■ Bloco de texto:

┏━━

Fernando Nogueira da Costa: ‘Socialismo –
idealização e realidade’
Karl Marx esboçou a
ideia do socialismo como uma fase de transição entre o capitalismo e o
comunismo, caracterizada pela ditadura do proletariado e pela abolição da
propriedade privada dos meios de produção. No entanto, não fez uma descrição
detalhada do funcionamento de uma sociedade socialista.
A “ditadura do
proletariado” seria a classe trabalhadora (“proletariado”) assumir o controle
do Estado e utilizar seu poder para abolir as relações de produção
capitalistas. Não seria a ditadura de um partido único, mas sim diversos
partidos de origem trabalhista se alternando no poder eleito.
Esta “ditadura do
proletariado” em contraponto à “ditadura da burguesia”, até então vigente,
seria uma fase transitória para a construção de uma sociedade sem classes. Marx
não fez um reducionismo binário tipo “nós contra eles” sem sequer um terceiro
incluído, tipo “a classe média”?
Abolição da
propriedade privada dos meios de produção, na prática, alcançou até a casa
própria! Isto sem falar em prestações de serviços pessoais com capital humano,
isto é, capacidade de ganho com habilidade ou conhecimento pessoal.
A propriedade dos
meios de produção seria coletivizada, com a posse e o controle passando dos
capitalistas para os trabalhadores, gerido através de estruturas públicas ou
cooperativas. Acabou em posse apenas da nomenclatura do partido único, sendo
fonte de privilégios dessa tecnoburocracia.
A economia seria
planejada, democraticamente, para satisfazer as necessidades da sociedade, em
vez de ser orientada pelo lucro privado. Haveria um foco na produção e
distribuição igualitária dos recursos – e não a ideia de um Comitê central dar
conta de todas as decisões econômico-financeiras de uma sociedade complexa com
milhares de agentes econômicos interativos.

┗━━

■ Listagem:

┏━━

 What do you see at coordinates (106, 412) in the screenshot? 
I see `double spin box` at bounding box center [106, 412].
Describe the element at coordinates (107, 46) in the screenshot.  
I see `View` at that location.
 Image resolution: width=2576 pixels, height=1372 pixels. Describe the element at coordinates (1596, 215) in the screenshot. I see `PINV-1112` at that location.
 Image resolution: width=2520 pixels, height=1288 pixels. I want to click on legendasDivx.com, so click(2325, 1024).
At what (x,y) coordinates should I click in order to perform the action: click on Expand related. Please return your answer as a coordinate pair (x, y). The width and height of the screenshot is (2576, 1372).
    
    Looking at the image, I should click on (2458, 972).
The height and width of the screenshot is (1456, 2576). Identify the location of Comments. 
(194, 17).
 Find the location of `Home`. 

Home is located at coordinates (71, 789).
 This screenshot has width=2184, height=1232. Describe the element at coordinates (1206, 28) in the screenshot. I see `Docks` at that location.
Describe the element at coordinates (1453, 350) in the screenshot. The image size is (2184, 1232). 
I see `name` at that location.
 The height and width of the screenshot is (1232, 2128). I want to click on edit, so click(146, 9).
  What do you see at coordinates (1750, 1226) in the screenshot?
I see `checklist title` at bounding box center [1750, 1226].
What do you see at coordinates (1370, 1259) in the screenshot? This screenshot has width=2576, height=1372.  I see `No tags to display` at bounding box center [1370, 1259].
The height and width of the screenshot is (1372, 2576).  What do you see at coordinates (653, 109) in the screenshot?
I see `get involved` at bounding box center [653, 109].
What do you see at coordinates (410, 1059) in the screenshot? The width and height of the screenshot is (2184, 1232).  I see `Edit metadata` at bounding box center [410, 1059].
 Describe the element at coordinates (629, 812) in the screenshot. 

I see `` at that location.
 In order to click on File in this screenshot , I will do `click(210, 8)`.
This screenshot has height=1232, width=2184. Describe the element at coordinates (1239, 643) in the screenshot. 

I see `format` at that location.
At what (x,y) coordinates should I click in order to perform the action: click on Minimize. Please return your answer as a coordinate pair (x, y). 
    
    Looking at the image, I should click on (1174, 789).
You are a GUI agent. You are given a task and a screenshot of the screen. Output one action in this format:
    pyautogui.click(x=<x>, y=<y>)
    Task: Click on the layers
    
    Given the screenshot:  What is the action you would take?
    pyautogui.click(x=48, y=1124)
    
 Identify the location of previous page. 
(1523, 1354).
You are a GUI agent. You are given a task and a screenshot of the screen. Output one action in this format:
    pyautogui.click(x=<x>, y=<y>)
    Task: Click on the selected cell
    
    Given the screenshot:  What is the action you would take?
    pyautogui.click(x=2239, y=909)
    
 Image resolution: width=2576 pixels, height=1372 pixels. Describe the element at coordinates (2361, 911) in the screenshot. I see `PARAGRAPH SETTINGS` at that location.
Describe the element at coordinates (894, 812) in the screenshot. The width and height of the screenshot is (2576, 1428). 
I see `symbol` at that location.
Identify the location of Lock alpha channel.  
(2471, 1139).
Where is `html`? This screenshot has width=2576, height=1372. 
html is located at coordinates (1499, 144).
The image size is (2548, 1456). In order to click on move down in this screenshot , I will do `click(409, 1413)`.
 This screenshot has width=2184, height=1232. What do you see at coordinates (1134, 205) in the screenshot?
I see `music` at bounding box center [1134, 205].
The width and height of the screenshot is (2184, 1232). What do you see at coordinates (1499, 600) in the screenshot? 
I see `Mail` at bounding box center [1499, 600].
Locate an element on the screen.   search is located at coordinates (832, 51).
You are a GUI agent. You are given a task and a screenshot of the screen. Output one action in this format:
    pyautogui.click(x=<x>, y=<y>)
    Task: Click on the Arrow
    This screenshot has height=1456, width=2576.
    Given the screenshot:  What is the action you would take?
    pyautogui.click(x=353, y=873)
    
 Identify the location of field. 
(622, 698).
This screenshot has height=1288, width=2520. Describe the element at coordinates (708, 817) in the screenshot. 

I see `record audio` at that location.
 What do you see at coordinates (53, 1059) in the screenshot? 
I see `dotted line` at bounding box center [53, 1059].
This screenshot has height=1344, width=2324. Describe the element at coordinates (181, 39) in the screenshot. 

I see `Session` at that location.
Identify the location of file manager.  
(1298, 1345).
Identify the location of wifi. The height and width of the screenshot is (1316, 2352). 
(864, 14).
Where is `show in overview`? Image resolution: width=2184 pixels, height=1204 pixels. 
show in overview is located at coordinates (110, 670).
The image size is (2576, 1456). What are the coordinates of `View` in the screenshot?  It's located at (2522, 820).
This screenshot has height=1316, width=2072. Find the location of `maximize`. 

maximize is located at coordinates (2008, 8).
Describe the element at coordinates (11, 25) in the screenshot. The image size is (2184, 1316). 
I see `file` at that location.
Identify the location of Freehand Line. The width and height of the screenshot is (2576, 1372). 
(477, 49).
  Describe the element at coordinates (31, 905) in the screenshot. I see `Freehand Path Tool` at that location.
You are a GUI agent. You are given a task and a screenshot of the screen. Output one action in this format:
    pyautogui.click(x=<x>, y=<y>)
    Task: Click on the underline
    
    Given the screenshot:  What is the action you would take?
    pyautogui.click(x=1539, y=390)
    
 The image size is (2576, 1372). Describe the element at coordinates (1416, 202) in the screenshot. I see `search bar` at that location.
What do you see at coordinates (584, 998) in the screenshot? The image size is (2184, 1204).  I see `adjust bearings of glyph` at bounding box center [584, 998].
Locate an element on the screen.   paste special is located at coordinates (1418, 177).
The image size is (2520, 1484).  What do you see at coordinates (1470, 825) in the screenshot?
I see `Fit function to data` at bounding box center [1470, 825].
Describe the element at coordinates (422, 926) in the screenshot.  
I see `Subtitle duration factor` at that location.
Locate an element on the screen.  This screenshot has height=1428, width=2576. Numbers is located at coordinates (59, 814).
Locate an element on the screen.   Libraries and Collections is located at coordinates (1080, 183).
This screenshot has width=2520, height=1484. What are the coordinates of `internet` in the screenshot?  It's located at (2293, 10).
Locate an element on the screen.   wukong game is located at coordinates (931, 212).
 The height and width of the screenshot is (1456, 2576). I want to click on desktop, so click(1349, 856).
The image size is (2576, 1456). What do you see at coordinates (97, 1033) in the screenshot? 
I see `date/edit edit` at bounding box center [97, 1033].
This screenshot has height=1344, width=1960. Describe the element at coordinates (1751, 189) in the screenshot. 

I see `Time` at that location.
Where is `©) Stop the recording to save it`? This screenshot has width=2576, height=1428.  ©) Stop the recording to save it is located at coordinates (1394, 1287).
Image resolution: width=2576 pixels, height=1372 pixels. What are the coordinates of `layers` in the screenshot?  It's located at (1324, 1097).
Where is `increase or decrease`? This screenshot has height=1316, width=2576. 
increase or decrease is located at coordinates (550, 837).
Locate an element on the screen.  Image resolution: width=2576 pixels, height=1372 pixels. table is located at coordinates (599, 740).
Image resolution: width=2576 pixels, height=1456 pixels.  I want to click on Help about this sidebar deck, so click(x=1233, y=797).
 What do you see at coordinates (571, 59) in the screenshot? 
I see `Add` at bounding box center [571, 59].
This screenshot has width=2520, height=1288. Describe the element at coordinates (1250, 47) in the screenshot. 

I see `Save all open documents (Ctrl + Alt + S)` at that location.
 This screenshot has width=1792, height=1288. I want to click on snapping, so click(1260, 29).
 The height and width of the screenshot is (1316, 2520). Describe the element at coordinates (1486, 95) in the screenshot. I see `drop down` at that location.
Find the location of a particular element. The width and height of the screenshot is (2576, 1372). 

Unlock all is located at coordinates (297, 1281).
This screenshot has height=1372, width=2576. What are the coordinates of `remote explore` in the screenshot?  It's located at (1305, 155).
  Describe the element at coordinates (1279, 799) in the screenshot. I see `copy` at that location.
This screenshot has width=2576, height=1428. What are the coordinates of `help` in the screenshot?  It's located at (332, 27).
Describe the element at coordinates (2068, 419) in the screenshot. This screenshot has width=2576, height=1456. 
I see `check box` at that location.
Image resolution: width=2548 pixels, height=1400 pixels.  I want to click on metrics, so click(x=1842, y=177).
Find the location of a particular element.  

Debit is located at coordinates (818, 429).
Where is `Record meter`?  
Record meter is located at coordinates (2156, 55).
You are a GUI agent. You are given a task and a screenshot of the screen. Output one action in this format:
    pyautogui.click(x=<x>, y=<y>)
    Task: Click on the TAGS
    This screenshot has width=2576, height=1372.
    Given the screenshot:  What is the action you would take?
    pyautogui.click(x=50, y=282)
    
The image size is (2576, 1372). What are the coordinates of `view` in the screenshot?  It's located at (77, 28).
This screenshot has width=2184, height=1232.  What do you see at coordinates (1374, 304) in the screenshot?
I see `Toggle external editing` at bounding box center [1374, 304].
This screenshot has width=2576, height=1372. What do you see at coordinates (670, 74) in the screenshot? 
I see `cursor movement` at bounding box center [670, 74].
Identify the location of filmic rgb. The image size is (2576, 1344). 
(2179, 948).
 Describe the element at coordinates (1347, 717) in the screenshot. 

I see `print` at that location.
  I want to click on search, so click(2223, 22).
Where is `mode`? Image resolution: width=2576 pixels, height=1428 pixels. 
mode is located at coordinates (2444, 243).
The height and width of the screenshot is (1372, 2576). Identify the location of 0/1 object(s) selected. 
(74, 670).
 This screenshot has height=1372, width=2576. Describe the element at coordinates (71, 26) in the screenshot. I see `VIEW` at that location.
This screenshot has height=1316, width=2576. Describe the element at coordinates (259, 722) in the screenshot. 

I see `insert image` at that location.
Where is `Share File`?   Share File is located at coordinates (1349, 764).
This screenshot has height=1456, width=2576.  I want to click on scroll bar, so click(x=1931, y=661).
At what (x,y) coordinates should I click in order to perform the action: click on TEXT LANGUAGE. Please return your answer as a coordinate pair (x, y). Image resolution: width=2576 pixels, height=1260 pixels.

┗━━

■ Tarefas escritas:
(a) Liste, por favor, todas as expressões que aparecem entre aspas no texto sobre o socialismo, sem repetir nenhuma.
(b) Dê continuidade ao texto sobre o socialismo a partir do ponto em que ele termina.
A listagem não tem nenhum papel nestas tarefas.

■ Respostas por tarefa:
(a)
ditadura do proletariado
proletariado
ditadura da burguesia
nós contra eles
a classe média

(b)
A sociedade socialista
deveria estimular o desenvolvimento das forças produtivas, ou seja, uma base
tecnológica para aumento da produtividade e diminuição da jornada de trabalho
alienante em favor de trabalho criativo. A abundância necessitaria superar a
escassez, para criar uma base material suficiente, no sentido de avançar até o
comunismo.
Como Marx supôs as
classes sociais desaparecerem, o Estado, enquanto “instrumento de opressão de
uma classe sobre outra” (ao contrário do visto no Estado de Bem-Estar Social),
também desapareceria, culminando em uma sociedade comunista sem Estado. Nessa utopia
– crítica à realidade –, Marx se iguala a anarquistas, senão a reles neoliberal
na pregação de algo jamais ocorrido na sociedade humana: a abolição do Estado.
O termo “socialismo
realmente existente” se refere às formas dele, implementadas no século XX, como
na União Soviética, na China, em outros países asiáticos como Coreia do Norte,
Vietnam e Laos, e apenas em Cuba no Ocidente. Essas experiências diferiram dos
conceitos teóricos de Marx em vários aspectos.
Em vez de um Estado
transitório, com a perspectiva de desaparecer com o tempo, os Estados
socialistas se tornaram altamente centralizados e permanentes. A ditadura do
proletariado, em quase todos os casos, transformou-se em ditadura de um partido
único. A liderança do Partido Comunista preocupa-se, principalmente, com a
manutenção do poder e da estrutura estatal.
Embora a economia
planejada estivesse de acordo com a visão de Marx, a prática resultou em
ineficiências no uso dos recursos escassos, burocratização e falta de inovação
em busca de eficácia em seus fins. O planejamento central rígido, elaborado por
uma tecnoburocracia, ignorou as necessidades e desejos dos cidadãos, levando à
má alocação de recursos e consequente escassez de bens.
Em geral, a
coletivização da agricultura e da indústria foi implementada de maneira
coercitiva. Ao causar resistências diante da expropriação acabou por provocar
tragédias humanitárias, como a fome durante a coletivização forçada, seja a
soviética, seja a chinesa.
O socialismo real
envolveu a repressão política e a violação de direitos humanos. Liberdades
civis foram limitadas e a dissidência política foi assassinada.
A manutenção do poder
por uma nomenclatura partidária contradizia a ideia de uma gestão democrática
da economia e da sociedade. Embora visassem a igualdade, os regimes socialistas
reais desenvolveram suas próprias formas de desigualdade, com essa elite política
e burocrática desfrutando de privilégios.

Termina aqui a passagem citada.